The world is full of texts that claim to improve your life drastically which I assume you haven't all read, ranging from self-help books to religious scriptures. If I tell you that Dianetics (the Scientology book) is very definitively correct and will improve your life for the better, will you go read it? If not, why not? Do you also "not care to change your mind based on new information because you cannot even be bothered to understand it"? Is every explanation you have for not reading those texts also a "rationalisation" as you define the term, or do you figure that your reasoning there is more legitimate somehow?

[...] your orignal comment [...] saying "[...] I suggest everyone do so."

Can you quote where you think I said that?

"Rationalisation" is just a label you applied to my reasoning though, and from what I can tell you have at no point actually argued in what way it failed to be a rational argument. You don't prove that something is a not-X by labelling it a Y and then asserting without proof that Y implies not-X.

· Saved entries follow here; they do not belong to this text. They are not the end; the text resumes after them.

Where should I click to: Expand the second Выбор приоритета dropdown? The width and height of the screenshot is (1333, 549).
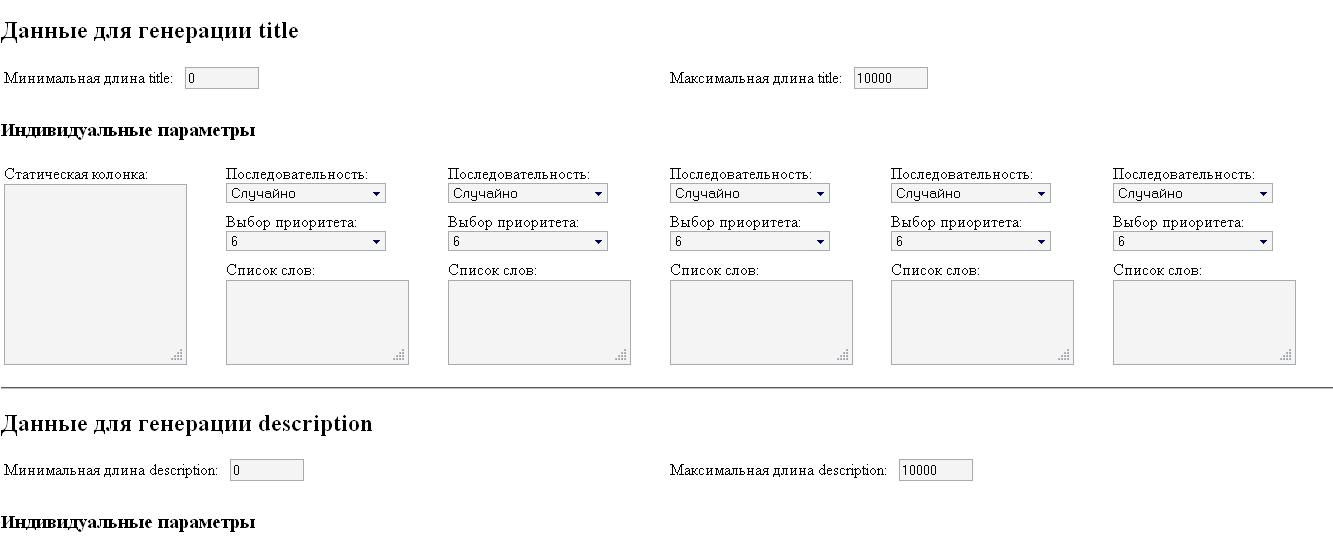tap(527, 241)
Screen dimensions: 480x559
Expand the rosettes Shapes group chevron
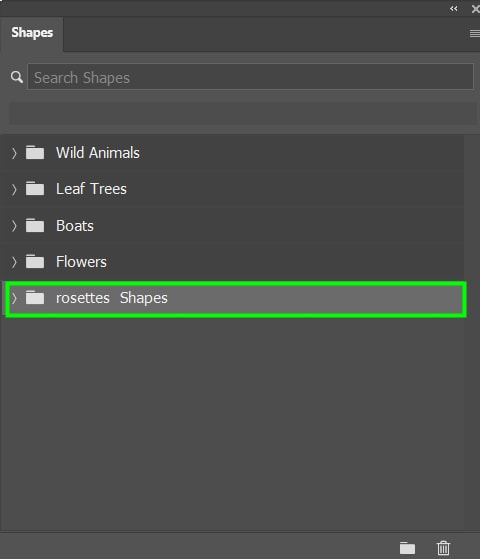[14, 298]
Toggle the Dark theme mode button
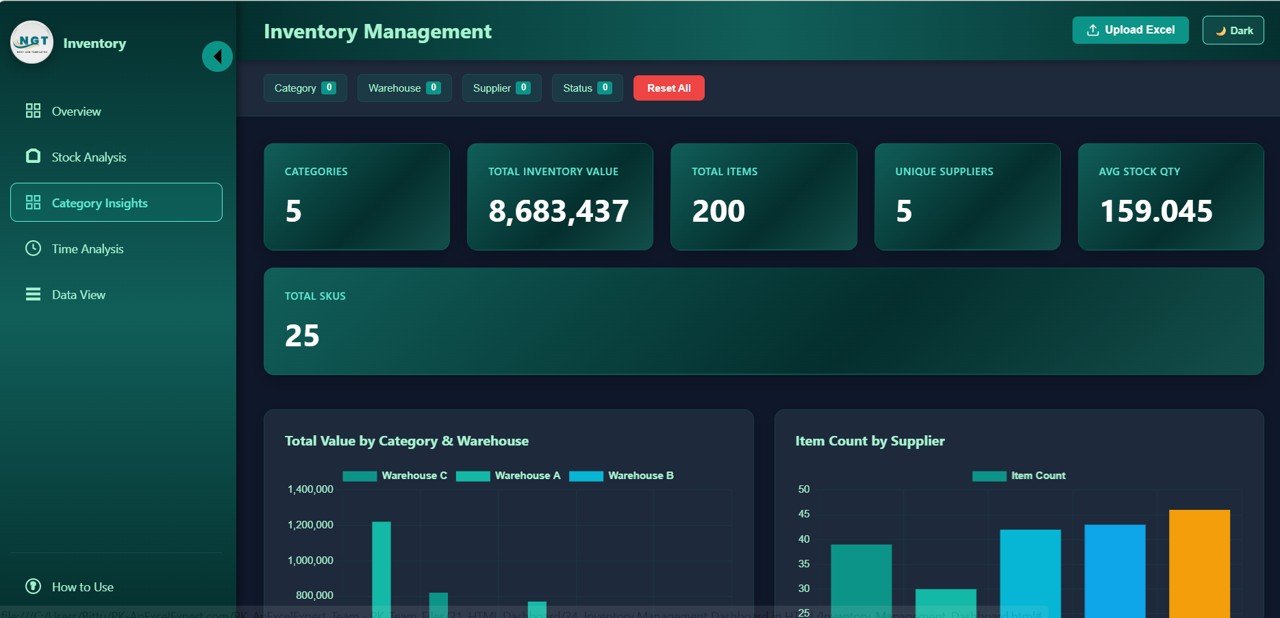 point(1233,31)
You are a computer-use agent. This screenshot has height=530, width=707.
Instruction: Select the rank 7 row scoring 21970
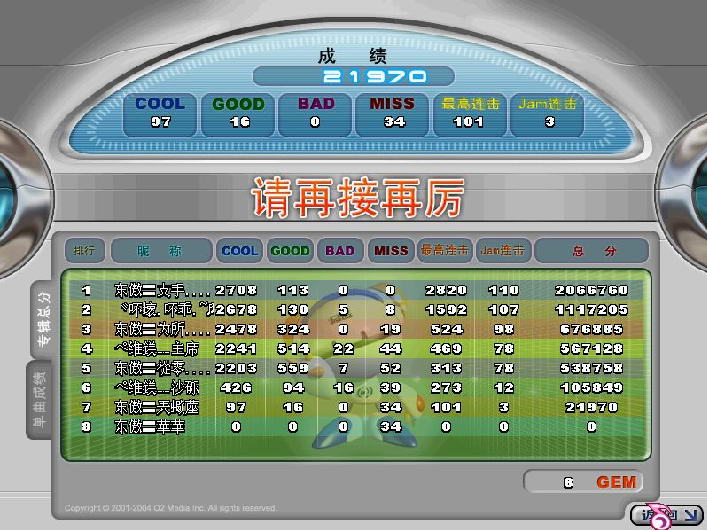(x=355, y=407)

But, before I leave, since you asked "Can you quote where you think I said that?" - it was from the part I already quoted above, "For most everyone else, it would be more rational to ignore the essay, leave your prior largely unshifted" which is code for saying "Yea, continue trusting what you have read from Scott, even though this gigantic rebuttal is claiming he is not fully right." instead of saying, for example, "Realize that what you understood from Scott may not be entirely right; if you want to know for sure however you must read this gigantic rebuttal." I guess you have overlooked the implicit authority bias in this whole thing.

How do you figure it is code for that completely different statement? Telling me what my statement is supposedly code for is pretty silly; I might as well go and say that in your post, "See you around." is code for "I am the most rational being to ever exist and you should all bow before me", with the same level of authority. Did you miss the part where I said that you should leave your prior unshifted, that is, if you already believe Scott's post to be wrong and Ivermectin to work against COVID, you should also continue believing that? This is markedly different from suggesting that people trust me, or Scott, or anyone on the topic of whether Ivermectin works. At most you could take what I wrote as arguing that reading this essay is probably not worth the typical reader's time, not because I believe it is probably wrong (though I do) but because I believe that it is a waste of time even if it is right. Rather than leaning on mine or anyone's authority, I believe I outlined a fairly reproducible argument, along with a set of inputs that lead to the conclusion. If your inputs are different, your mileage may naturally vary.

(Perhaps it is necessary to reiterate that something can be true and not worth wasting time on for 99.99...% of people, e.g. the proof of Fermat's Last Theorem. In the realm of maths, I will also continue believing that the abc conjecture is unproven and not invest time in reading Mochizuki's claimed proof, even though I think it's still possible that it does wind up checking out, and would likewise consider the same stance rational without claiming even an inkling of authority.)